**WHAT YOU ARE ASKED TO DO**
State how many lines of the data contain the word "agent", and write nothing besides the number.

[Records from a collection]
.....

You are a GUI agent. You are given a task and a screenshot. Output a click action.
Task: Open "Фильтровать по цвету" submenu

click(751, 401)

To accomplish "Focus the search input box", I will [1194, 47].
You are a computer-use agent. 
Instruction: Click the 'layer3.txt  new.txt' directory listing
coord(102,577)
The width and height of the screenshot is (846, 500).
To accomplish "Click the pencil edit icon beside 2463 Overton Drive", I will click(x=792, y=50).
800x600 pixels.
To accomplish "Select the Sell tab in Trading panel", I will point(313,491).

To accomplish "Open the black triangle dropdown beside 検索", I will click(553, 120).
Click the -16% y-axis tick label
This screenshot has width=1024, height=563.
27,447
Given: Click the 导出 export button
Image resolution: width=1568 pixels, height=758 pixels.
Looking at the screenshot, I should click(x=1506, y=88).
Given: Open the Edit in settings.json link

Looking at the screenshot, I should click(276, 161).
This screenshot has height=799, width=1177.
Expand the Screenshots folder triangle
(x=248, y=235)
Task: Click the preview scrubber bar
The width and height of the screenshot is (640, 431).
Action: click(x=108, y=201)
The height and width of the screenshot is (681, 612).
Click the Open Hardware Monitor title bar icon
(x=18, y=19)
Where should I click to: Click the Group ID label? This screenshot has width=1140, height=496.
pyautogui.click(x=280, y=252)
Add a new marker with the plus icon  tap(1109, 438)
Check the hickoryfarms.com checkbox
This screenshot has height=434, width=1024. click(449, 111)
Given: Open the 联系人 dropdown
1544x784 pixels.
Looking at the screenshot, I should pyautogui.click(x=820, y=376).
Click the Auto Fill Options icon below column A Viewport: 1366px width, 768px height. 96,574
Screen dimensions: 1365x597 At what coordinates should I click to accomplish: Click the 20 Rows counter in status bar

.....

**RESULT OF THIS EXERCISE**
2